Isto tudo acontece com um mínimo de recursos técnicos, numa das pequenas salas de ensaios da Culturgest, onde os espectadores sentam-se em poltronas e sofás ao redor de pequenas mesas como se estivessem na sala de espera luxuosa de um hospital ou purgatório (o que dá no mesmo). O trio de performers move-se pelo espaço a seguir os raios de sol que entram pelas janelas, como sonâmbulos, num alheamento que ao invés de ser alienante é um convite a que também nós percorramos esta paisagem onírica, ao mesmo tempo sala de espera e a mais perfeita representação arquitetónica de um coração partido (uma heart-shaped-kintsugi box?). María Ibarretxe e Lucas Damiani entrelaçam as suas vozes de maneira absurdamente bela e envolvente, enquanto o registro mais grave de Victor Lattaque lembra-nos que afinal esta é uma história sobre as profundezas.

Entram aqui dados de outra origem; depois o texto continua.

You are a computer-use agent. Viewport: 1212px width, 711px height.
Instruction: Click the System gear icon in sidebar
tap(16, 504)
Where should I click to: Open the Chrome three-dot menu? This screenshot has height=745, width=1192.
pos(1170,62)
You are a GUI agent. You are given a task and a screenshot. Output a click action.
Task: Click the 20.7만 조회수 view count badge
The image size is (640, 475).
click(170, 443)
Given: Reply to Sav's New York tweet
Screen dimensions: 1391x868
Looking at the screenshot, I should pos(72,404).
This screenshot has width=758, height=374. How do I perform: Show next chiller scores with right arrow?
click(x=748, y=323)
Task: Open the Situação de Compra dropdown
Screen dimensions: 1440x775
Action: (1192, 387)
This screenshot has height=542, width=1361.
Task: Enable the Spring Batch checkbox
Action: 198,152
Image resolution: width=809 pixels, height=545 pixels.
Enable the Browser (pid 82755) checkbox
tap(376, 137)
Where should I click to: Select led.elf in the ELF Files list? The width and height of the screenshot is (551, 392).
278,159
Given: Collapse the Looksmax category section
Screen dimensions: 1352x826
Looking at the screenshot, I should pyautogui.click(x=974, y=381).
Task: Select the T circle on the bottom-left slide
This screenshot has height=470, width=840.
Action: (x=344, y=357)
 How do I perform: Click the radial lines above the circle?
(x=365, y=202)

A dada altura pede-se que os espectadores escrevam em pedaços de papel frases começadas por “Eu quero” e “Eu não quero”, produzindo uma coleção multiforme de afirmações subjetivas, simultaneamente hilariante e tocante na amplitude do perímetro de experiências humanas que se estabelece, ainda mais quando são entoadas no ritmo irresistível de uma canção pop improvisada. Transformar os medos e os desejos dos espectadores em música, como é que não se pensou nisto antes? E ao ouvir na voz dos performers (como se fossem participantes do The Voice alçados a oráculos divinos) a emissão clara e forte do que segredamos nos pedaços de papel, sentimos que se confirma algo que já era do conhecimento comum: de que ao fim e ao cabo, os nossos desejos e medos são peças intercambiáveis de um mesmo jogo de montar.

Ao final, as portas do nosso confinamento se abrem e vemos María, Lucas e Victor a afastarem-se silenciosamente pelo salão revestido em tons de vermelho e dourado, até descerem as escadas e desaparecerem de nossas vistas como três Orfeus desacorçoados. A sensação que permanece não é de ter acabado de assistir uma performance, mas de acordar aos poucos, a lamentar que chegou a hora de abrir os olhos e enfrentar a luz dura do dia lá fora.

PS. Study 9 / Vermelho foi criado no contexto do PACAP – Programa Avançado de Criação em Artes Performativas, um projeto de criação/formação organizado pelo Forum Dança e dirigido a profissionais e estudantes de áreas artísticas que investem num período de experimentação avançada, conciliando a investigação, a criação e a apresentação ao público. Nesta edição, o PACAP teve curadoria de Sofia Dias & Vítor Roriz.